Ainsi, par exemple, ai-je refermé Les Poneys sauvages à la vingtième page, pourtant expressément recommandés par Bobonne et alors que j’ai lu les Pages grecques avec passion et que je suis un (prévisible) admirateur de Déon. Il en a été de même du Rouge, abandonné dans l’heure, alors que je me suis farci Promenades dans Rome, Voyage en France, Rome, Naples et Florence, ou les Chroniques Paris-Londres et la Vie d’Henry Brulard d’une seule traite.
Et là, en ce moment, je feuillette donc Mémoires d’un touriste, à l’allure d’un vieux cheval usé.

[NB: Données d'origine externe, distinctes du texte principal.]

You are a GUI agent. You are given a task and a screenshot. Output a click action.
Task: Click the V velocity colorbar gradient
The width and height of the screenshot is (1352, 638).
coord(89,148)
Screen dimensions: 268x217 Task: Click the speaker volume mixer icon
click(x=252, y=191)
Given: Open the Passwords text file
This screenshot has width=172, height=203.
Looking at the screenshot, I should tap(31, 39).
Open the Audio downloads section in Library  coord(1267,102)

Ce qui a fait qu'en arrivant à Lyon, hier au soir, le Lyon du 15 Mai 1837 bien sûr, en compagnie du héros du livre que Stendhal fait vivre du commerce du fer, ai-je eu un inattendu mais immense plaisir. Celui de découvrir une allusion de quelques lignes à un passage des Confessions que j’ai pourtant maintes et maintes fois "rappelé", mais en vain, à tous les prétendus lecteurs de Rousseau que j'aie rencontrés. Personne ne s'en souvenait. J’en étais à ce point de me demander si je ne l’aurais pas éventuellement inventé (N’étant pas à ça près). Pour m’avoir marqué bien plus que la peccamineuse et célèbre anecdote du peigne cassé, je gardais le souvenir délicatement narré d’une nuit passée à la belle étoile sous le porche d’un jardin, et l'éveil de cette fine crapule de Jean-Jacques dans un cadre plus XVIIIème que ça tu meurs : Vieilles pierres désarticulées, mousses rudérales et vigne vierge; Tout ça dans la fraicheur d'une aurore dont, si je ne m'abuse et à moins que je brodasse de moi-même par la suite, l'orient rosissait les flaques d’eau sur son chemin, à mesure que le marcheur s’éloignait en sifflotant une cantate : la Cantate de Baptistin.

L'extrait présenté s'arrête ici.